Inspired by a story happened 28 years ago.
He opens the door, throws his winter coat over the dark blue Ikea rack leaned beside the thick black frame of their wedding photo. A February cold evening sheds its foggy heavy air over the city urbane, yet the faint flickering streetlights are still struggling to be visible. No wonder that he’s never glimpsed it. He throws his heavy tired body on his couch after a thousand walking rounds in the White Mary Hospital „alleys“ –that’s how he used to call them; grimly enough to make others avoid ever reminding him of his daily routines.
She’s always thought at least earlier of her 11 years marriage life, that what the joy of a doctor would look like if not to roam around his cancer patients checking their regular medicaments doses, nourishing the seed of hope into their tremendous souls. At least that’s his job, so why to bother!
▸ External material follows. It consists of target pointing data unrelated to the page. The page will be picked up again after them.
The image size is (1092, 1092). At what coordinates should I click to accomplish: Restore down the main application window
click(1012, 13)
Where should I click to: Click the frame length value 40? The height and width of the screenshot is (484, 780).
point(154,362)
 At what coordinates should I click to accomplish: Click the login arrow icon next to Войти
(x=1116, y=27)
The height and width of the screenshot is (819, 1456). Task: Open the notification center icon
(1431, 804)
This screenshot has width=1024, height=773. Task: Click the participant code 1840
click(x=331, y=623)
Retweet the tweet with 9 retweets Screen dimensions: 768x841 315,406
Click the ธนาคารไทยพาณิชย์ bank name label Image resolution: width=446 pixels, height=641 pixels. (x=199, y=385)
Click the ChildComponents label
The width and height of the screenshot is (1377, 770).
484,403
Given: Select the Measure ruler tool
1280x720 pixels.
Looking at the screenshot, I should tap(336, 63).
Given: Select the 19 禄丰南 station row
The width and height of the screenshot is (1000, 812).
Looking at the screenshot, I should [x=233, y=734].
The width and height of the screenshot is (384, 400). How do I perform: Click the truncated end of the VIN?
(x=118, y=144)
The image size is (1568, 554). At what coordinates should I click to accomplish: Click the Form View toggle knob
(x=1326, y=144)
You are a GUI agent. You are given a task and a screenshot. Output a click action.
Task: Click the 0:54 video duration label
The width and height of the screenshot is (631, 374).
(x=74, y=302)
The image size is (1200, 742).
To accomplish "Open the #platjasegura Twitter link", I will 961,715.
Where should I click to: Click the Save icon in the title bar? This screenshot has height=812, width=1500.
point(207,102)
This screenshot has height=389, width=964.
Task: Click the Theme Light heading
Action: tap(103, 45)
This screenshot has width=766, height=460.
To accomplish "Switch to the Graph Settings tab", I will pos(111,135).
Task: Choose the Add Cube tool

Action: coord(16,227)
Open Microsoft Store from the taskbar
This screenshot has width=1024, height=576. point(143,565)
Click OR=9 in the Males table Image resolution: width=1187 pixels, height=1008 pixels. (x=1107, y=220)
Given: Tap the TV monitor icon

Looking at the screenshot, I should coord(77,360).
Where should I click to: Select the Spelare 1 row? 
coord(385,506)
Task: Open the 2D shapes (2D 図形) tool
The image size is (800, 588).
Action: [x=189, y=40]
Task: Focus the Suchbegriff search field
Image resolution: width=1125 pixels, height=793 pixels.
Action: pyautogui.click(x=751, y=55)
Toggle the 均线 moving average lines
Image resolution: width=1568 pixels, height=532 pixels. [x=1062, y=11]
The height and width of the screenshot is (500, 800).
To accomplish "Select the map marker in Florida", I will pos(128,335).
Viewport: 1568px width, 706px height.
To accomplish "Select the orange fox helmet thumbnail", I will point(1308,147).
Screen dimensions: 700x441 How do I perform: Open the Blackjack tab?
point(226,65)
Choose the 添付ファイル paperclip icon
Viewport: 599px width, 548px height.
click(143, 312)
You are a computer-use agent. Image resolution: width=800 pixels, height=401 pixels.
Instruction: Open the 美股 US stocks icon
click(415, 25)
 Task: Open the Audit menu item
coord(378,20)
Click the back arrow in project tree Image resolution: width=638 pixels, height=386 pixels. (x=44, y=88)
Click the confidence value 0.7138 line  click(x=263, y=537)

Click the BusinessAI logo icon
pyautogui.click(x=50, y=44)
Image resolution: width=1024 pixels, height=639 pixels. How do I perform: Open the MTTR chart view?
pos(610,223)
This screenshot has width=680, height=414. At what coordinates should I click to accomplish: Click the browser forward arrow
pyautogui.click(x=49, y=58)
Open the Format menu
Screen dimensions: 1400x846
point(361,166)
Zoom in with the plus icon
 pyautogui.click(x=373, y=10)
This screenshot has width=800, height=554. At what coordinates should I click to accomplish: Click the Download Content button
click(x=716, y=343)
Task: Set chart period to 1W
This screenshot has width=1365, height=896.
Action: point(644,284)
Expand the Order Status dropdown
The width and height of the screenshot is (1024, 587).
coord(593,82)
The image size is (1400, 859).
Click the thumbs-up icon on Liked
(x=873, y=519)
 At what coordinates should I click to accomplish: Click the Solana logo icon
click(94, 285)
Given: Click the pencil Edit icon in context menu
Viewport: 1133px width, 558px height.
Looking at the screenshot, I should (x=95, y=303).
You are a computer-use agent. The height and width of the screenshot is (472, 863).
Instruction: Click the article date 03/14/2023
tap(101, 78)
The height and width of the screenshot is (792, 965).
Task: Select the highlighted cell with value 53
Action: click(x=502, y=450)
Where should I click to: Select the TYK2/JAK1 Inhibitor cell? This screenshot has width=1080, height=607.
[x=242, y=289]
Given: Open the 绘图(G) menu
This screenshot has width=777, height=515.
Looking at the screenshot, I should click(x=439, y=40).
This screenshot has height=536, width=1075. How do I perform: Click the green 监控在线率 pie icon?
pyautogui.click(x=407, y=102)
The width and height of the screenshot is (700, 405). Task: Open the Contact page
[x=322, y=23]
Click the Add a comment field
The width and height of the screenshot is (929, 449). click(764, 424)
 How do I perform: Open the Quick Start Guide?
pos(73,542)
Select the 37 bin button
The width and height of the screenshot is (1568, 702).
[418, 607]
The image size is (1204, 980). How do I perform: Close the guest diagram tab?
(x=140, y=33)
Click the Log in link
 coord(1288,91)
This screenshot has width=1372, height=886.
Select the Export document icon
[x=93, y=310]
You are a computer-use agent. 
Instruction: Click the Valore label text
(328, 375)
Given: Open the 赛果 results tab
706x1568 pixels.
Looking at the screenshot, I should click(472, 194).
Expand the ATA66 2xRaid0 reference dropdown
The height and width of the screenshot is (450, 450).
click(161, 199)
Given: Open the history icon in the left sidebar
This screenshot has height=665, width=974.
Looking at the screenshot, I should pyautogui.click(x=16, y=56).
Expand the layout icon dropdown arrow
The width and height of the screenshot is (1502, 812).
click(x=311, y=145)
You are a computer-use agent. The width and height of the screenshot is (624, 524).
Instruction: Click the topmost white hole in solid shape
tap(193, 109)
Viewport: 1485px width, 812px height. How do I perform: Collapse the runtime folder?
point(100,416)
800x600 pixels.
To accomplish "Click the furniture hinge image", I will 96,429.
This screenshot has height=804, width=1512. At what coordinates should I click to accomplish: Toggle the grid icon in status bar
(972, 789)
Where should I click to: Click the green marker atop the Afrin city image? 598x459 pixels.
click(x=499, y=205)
– „You’ve got to get used“, her voice echoed back.
– „No, the Ravioli!“
Well, in such ‚collapse moments‘ as she is used to calling them; avoiding the devastating sharpness of his tongue, averting even looking at him would be wisely pursued. An alternative strategy would likely be to warm his dinner again, pour a glass of wine, settle it down exactly in the middle as he likes, and joining him at the round dining table. But she prefers sinking in the kitchen, rejoicing herself while recalling her mother’s ’strange‘ congratulation words at her wedding: „weave your life stories in a circle of patience; raise your kids fairly just like its curves“.
How could a new wedded Bride after eight-hours-preparation ceremonies be vigilant enough to grasp what’s said or done? Today the wheel of life’s got early rusty. And the worst of all is that she is not even shivering while hearing its rusty whining. And yes, no kids.
– „Water!“ yelled abruptly, discursively after a while but resentfully: „Please!“
Filling in the gaps has turned out a mnemonic game she mastered it well long ago. Yet, figuring out how puzzling their conversations become is far to believe but bitterly true. And still, she couldn’t tell when it all started? Deliberately she moves her head to blink the flamingo flower landed into a glassy pot leaned quietly over the small window in the kitchen, shooting off timidly its blossoms. „How green it turns! If only!“, she sighs.
Out of the blue, she snatches the shopping-list little copybook hung beside her on the fridge’s door and frantically starts scratching on a paper,
Wake. Wait, wail, sex.
Wake, wait, Wane, SEX.
The next morning shy threads of sun manage to split the heavy clouds and tickle the white roofs. The melting snow is spitting flushing the frozen eyes of the houses. A woman is coating her man, buttoning it up gently before leaving to work. But in other worlds of domesticity, a tiny larva sways with the breeze clung to a flamingo leaf counting the days until the spring slacks the frostiness; to swing into the boundless sky.